## Directions for this task
Each line below containing the word "last" needs to be shown.

## Source data

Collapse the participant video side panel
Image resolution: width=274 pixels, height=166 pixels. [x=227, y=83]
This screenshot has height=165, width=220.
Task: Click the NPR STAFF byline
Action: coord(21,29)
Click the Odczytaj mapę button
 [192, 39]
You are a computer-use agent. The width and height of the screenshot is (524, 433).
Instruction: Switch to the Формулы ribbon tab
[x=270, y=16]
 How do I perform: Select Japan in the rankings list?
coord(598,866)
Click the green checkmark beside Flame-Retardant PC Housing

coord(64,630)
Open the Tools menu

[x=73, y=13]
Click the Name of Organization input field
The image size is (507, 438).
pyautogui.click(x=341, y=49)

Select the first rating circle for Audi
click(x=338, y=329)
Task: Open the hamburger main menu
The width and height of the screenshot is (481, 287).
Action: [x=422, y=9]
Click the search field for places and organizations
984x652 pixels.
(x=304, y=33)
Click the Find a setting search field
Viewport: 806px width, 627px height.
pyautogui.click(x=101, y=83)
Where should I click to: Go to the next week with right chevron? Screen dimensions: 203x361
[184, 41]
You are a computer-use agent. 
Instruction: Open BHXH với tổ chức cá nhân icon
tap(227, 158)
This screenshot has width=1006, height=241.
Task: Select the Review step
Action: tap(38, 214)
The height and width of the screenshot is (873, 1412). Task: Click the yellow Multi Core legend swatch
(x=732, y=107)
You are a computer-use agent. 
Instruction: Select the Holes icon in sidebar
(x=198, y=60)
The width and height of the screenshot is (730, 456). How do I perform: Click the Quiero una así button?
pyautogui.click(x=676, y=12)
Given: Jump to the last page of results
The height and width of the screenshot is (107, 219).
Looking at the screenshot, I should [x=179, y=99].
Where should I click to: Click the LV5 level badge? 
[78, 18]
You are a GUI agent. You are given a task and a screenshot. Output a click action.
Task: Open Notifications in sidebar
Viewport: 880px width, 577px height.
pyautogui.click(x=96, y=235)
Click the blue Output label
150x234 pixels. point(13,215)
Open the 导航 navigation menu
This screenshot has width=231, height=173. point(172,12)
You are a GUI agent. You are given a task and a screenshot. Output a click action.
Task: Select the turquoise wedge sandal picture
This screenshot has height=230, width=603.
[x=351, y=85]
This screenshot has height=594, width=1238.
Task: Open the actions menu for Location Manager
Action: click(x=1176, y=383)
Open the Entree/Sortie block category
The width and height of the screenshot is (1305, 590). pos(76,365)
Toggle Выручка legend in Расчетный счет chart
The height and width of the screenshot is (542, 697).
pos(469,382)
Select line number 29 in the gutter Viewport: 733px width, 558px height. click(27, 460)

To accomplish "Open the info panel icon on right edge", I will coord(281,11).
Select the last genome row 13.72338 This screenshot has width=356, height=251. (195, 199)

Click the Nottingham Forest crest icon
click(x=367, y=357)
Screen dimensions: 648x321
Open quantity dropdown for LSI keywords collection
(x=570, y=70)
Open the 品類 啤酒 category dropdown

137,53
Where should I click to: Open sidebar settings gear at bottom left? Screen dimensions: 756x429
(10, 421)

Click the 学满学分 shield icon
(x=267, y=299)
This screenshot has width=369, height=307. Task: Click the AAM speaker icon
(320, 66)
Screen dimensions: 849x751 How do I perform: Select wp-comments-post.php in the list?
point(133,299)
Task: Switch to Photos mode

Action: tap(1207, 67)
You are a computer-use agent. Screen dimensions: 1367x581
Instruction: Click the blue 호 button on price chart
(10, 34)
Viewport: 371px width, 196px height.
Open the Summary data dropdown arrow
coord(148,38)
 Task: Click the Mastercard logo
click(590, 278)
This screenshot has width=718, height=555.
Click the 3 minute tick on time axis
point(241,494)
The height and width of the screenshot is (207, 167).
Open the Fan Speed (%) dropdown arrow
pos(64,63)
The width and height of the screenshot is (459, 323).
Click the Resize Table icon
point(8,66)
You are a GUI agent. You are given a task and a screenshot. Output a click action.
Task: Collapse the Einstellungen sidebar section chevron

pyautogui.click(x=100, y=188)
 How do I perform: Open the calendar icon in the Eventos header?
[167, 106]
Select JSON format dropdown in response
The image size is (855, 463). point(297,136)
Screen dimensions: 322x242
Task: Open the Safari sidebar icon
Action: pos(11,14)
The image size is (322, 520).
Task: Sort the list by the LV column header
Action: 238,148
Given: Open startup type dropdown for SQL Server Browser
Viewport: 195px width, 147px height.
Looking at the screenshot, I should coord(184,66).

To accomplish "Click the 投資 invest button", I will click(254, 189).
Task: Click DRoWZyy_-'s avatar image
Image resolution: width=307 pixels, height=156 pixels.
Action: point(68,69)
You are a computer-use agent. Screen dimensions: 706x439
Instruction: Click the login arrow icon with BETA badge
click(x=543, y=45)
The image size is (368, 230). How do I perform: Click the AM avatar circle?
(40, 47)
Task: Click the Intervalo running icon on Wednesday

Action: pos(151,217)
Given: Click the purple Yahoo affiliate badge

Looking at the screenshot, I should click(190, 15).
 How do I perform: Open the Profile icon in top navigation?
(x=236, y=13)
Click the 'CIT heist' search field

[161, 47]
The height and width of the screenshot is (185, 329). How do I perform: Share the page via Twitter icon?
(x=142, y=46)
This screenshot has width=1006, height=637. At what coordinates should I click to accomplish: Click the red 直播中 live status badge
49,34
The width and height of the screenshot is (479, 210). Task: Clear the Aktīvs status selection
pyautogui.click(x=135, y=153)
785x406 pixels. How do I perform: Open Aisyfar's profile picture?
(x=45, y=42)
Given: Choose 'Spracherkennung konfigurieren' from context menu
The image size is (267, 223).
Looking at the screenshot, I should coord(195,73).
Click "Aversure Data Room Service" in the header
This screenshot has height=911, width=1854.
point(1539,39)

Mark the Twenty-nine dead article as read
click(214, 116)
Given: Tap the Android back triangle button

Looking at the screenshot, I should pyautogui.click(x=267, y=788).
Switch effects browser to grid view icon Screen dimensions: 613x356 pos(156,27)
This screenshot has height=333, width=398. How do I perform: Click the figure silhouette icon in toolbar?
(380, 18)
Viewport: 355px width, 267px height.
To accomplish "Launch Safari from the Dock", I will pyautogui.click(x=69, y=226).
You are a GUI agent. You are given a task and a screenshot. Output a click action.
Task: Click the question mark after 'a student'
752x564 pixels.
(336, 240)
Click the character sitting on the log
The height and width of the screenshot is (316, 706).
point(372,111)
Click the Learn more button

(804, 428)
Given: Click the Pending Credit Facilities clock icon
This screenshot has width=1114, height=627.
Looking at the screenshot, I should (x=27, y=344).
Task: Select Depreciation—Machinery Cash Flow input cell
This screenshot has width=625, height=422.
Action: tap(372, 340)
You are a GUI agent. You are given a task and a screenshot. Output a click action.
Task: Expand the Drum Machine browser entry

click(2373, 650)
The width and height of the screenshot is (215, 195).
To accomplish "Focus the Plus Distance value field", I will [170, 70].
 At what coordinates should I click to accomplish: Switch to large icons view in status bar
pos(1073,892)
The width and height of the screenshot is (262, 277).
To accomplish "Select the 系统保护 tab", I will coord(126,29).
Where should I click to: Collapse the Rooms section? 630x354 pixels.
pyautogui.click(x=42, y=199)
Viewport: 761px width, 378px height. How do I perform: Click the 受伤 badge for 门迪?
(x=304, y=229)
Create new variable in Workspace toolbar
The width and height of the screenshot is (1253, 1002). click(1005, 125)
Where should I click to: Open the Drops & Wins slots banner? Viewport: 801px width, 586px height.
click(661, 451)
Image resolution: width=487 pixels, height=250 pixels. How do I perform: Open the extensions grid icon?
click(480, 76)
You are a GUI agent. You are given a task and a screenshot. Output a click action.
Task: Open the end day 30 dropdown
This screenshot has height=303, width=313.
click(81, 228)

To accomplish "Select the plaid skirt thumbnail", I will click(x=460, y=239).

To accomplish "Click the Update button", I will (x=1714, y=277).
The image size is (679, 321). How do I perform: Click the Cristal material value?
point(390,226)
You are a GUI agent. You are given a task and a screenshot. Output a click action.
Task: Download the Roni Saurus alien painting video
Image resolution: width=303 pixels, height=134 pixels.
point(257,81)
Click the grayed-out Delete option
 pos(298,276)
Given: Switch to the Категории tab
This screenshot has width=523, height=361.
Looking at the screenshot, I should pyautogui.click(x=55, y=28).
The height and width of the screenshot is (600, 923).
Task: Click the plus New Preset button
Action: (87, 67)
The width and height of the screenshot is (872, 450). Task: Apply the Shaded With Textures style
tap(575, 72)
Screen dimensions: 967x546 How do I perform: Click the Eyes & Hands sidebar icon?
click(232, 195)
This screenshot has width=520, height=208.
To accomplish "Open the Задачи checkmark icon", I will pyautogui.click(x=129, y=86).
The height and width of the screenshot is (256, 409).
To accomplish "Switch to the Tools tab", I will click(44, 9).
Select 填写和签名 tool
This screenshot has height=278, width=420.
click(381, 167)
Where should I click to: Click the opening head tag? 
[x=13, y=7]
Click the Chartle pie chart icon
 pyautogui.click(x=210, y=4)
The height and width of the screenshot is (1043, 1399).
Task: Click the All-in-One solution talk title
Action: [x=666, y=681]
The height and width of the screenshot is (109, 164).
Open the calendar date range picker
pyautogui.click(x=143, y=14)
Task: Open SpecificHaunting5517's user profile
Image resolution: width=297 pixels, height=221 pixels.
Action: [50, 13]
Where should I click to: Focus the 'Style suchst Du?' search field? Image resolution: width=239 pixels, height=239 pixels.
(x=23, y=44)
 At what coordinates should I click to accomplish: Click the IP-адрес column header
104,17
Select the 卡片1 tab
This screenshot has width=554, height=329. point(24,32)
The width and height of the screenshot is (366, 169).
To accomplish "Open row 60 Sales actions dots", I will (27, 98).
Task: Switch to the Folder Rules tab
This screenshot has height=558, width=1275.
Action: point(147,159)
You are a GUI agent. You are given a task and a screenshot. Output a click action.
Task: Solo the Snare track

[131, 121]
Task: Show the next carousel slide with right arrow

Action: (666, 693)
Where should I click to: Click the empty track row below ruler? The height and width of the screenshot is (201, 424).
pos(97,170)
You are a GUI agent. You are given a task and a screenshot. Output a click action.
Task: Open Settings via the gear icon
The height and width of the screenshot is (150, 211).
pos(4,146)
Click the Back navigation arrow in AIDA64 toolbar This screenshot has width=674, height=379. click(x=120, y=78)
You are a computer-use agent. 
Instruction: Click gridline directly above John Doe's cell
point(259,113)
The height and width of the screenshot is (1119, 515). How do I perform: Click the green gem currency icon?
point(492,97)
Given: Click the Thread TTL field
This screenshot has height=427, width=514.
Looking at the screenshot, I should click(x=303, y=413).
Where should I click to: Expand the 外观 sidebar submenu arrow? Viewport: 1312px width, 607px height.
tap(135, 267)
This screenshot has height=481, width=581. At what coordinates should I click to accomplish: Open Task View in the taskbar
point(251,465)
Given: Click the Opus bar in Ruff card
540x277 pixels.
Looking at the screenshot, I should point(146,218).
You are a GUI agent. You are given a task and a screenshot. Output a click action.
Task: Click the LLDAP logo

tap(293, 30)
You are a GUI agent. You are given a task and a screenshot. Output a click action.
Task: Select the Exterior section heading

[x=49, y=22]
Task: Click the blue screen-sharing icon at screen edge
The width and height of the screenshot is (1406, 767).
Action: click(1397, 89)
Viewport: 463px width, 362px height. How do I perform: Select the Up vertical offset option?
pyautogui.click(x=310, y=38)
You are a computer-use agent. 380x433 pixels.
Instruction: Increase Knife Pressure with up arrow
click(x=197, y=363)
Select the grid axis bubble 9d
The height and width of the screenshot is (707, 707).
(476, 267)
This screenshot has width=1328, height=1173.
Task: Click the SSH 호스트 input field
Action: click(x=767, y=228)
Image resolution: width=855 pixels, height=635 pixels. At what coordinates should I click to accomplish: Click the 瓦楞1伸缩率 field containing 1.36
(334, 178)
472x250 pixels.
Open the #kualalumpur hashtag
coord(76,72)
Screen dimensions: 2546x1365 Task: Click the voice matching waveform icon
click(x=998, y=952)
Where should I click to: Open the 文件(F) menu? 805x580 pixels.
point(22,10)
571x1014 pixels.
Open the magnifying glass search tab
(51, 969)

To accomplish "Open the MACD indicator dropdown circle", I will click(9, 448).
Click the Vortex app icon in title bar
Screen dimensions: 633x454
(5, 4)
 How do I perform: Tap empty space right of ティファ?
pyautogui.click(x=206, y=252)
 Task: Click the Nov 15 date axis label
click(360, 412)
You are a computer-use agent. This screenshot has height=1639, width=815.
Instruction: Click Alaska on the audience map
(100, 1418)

## Result
Given: Jump to the last page of results
Select the last genome row 13.72338 This screenshot has width=356, height=251. (195, 199)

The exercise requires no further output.